Augustine

“Our hysterical patients are not witches or feigners,” insists the 19th-century French neurology pioneer Jean-Martin Charcot, in a seminar lecture, to a room full of men who then applaud his hypnotic command of a young woman’s orgasmic seizures. Whether or not this moment of dubious progressivism is historically accurate, it’s key to the debut feature from writer-director Alice Winocour, who had the sharp idea to rework Charcot’s claim to fame as a subversively feminist historical fiction.
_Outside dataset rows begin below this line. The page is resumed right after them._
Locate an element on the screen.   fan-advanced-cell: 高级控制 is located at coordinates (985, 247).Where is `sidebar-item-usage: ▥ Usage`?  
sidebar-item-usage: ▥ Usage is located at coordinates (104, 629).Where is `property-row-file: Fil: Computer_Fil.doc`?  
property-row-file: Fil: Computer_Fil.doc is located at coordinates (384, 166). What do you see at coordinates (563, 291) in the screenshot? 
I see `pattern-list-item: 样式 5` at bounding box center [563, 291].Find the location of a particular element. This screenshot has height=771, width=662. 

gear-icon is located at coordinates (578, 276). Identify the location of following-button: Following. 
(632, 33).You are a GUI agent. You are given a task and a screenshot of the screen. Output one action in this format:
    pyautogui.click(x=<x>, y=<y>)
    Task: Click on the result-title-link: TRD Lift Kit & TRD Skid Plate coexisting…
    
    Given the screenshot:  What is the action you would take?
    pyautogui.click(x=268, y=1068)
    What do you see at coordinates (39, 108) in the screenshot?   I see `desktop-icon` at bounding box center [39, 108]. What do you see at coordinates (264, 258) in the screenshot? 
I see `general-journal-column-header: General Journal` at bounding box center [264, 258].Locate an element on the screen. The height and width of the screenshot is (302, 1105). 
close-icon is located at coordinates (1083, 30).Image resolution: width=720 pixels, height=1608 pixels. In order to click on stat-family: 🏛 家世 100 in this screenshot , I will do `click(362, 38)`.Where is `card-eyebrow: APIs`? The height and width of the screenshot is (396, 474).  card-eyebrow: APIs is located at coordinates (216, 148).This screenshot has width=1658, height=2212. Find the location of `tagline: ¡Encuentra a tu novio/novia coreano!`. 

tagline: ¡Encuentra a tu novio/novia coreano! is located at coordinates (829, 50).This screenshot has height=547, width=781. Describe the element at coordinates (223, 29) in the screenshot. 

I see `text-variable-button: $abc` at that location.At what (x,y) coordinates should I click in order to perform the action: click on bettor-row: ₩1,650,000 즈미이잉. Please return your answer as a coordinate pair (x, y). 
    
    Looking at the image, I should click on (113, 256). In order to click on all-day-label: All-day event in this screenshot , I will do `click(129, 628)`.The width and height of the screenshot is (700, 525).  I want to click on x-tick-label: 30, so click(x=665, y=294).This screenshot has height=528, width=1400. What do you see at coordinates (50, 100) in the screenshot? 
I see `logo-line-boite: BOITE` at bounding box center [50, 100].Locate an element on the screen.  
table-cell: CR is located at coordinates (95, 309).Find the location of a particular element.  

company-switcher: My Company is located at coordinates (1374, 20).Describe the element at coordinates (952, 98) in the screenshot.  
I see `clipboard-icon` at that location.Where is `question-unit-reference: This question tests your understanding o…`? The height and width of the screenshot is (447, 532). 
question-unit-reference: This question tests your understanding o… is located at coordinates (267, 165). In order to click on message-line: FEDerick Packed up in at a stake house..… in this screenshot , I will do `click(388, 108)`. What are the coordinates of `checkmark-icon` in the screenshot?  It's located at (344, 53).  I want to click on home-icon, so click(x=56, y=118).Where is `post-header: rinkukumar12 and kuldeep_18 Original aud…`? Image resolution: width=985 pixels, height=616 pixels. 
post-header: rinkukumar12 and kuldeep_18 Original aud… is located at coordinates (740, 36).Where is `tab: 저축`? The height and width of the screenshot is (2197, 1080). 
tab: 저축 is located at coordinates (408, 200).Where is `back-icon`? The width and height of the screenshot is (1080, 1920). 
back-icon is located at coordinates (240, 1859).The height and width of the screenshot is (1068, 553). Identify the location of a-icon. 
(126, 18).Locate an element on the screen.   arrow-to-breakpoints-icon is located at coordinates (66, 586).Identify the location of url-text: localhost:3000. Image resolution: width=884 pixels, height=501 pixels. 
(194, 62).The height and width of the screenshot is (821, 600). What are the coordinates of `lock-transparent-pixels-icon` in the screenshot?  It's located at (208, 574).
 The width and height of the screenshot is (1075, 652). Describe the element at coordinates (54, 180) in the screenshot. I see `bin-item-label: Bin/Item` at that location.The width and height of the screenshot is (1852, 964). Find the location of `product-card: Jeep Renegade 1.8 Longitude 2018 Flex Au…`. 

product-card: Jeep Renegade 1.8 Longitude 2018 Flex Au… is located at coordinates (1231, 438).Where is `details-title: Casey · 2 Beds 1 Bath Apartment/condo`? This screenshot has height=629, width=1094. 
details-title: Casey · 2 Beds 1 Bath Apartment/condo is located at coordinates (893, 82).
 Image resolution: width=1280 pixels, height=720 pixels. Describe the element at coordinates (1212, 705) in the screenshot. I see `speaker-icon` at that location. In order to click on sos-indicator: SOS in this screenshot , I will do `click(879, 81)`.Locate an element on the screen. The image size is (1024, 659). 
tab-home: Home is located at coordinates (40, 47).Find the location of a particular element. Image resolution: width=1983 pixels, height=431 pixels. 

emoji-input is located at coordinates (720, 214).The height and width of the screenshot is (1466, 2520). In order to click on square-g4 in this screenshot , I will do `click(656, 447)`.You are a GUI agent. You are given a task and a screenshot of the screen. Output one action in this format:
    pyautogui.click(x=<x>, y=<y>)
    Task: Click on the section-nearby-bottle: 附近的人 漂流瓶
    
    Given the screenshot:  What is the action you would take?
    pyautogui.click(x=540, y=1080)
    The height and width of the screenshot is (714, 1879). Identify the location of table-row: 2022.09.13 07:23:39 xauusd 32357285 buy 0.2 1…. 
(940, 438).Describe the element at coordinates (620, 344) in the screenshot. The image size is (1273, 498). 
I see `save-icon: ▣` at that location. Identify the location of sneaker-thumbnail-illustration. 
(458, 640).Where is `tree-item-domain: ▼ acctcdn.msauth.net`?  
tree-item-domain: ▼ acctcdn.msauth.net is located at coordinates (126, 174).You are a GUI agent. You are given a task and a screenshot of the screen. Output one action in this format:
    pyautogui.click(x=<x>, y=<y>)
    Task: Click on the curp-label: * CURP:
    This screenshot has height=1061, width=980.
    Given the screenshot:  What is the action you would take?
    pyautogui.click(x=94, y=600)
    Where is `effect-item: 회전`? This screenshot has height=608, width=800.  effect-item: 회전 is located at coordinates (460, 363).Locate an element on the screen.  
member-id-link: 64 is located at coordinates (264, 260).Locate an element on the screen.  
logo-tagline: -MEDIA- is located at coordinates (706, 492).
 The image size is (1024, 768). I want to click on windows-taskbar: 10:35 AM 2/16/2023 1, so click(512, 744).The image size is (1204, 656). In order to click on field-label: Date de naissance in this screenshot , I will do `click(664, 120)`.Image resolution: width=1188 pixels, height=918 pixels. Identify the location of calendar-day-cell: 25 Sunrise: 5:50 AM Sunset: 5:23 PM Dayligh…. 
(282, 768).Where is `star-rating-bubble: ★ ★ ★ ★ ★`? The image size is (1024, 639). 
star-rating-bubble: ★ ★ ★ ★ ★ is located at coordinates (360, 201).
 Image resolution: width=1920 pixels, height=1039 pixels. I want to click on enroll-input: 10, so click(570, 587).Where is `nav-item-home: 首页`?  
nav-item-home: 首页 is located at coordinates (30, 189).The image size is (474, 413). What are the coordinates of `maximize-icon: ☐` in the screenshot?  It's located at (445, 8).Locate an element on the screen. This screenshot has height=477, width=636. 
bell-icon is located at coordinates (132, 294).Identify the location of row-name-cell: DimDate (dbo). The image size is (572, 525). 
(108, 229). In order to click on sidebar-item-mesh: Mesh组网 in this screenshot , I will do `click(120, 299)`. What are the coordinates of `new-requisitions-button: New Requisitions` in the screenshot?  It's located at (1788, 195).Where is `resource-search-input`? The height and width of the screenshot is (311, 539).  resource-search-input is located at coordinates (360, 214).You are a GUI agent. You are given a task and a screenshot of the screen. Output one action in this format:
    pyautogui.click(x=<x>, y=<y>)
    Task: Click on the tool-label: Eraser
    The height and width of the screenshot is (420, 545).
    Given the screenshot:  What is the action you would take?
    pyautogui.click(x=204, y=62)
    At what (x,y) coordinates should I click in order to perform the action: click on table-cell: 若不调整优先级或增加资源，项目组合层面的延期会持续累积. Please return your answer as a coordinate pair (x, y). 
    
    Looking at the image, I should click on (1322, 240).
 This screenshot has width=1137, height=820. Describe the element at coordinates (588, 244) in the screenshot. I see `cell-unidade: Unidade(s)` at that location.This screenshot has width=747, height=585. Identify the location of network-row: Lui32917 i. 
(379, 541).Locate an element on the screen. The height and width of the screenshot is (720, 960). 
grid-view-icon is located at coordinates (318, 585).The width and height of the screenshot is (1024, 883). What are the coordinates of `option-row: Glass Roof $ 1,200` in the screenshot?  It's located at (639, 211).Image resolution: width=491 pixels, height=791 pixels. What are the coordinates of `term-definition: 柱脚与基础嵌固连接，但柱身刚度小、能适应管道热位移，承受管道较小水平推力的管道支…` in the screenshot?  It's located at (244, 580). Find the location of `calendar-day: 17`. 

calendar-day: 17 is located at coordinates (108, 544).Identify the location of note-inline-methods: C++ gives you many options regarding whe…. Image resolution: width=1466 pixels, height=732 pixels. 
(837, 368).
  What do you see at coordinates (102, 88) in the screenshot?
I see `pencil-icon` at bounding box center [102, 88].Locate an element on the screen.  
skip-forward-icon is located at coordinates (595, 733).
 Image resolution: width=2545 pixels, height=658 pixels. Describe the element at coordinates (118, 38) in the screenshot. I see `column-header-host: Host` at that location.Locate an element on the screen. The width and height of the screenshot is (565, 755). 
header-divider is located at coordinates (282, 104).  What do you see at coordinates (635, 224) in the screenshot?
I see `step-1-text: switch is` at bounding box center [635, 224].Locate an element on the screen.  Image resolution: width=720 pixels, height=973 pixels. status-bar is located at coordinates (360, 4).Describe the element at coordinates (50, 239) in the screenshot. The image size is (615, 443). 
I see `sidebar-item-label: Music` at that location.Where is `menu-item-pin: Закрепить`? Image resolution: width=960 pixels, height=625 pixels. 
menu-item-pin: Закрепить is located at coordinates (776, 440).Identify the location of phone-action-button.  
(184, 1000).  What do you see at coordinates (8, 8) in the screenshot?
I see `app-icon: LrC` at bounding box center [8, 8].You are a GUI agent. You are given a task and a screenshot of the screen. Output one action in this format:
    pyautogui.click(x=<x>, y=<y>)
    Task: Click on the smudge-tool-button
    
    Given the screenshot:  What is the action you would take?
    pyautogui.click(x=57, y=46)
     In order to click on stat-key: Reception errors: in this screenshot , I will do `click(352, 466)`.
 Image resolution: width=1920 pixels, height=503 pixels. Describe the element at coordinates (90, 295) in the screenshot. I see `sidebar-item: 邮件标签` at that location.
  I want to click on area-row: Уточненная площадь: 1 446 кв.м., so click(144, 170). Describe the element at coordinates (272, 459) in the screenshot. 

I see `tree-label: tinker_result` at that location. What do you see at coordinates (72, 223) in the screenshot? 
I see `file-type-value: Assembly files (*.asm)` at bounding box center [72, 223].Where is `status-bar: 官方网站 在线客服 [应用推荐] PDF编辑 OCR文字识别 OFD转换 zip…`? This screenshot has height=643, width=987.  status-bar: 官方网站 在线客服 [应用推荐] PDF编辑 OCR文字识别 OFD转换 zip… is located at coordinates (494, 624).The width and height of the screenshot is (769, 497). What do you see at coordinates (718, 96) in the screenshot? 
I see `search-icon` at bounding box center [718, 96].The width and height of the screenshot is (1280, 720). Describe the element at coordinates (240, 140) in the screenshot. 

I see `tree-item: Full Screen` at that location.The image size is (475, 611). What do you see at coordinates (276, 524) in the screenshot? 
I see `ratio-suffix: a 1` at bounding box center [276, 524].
Winocour’s real protagonist is of course that young woman (French pop singer Soko), the eponymous one special patient, a kitchen maid with whom Charcot (Vincent Lindon) forms a complicated bond. We see how she first caught his eye while writhing in palsied ecstasy on the floor of the psychiatric hospital; how she staged a hunger strike to command his attention and subtly rearrange their power dynamic; how things got out of control when they played together with his pet monkey. We see, Winocour suggests, how things really were. As a brooding drama of Victorian sexual politics, Augustine proves a useful antidote to last year’s too-cutesy vibrator origin story, Hysteria. Ultimately it’s less arresting or profound than its maker may have hoped, but enough so that a one-note indictment of chauvinism takes on a richly tragic bearing.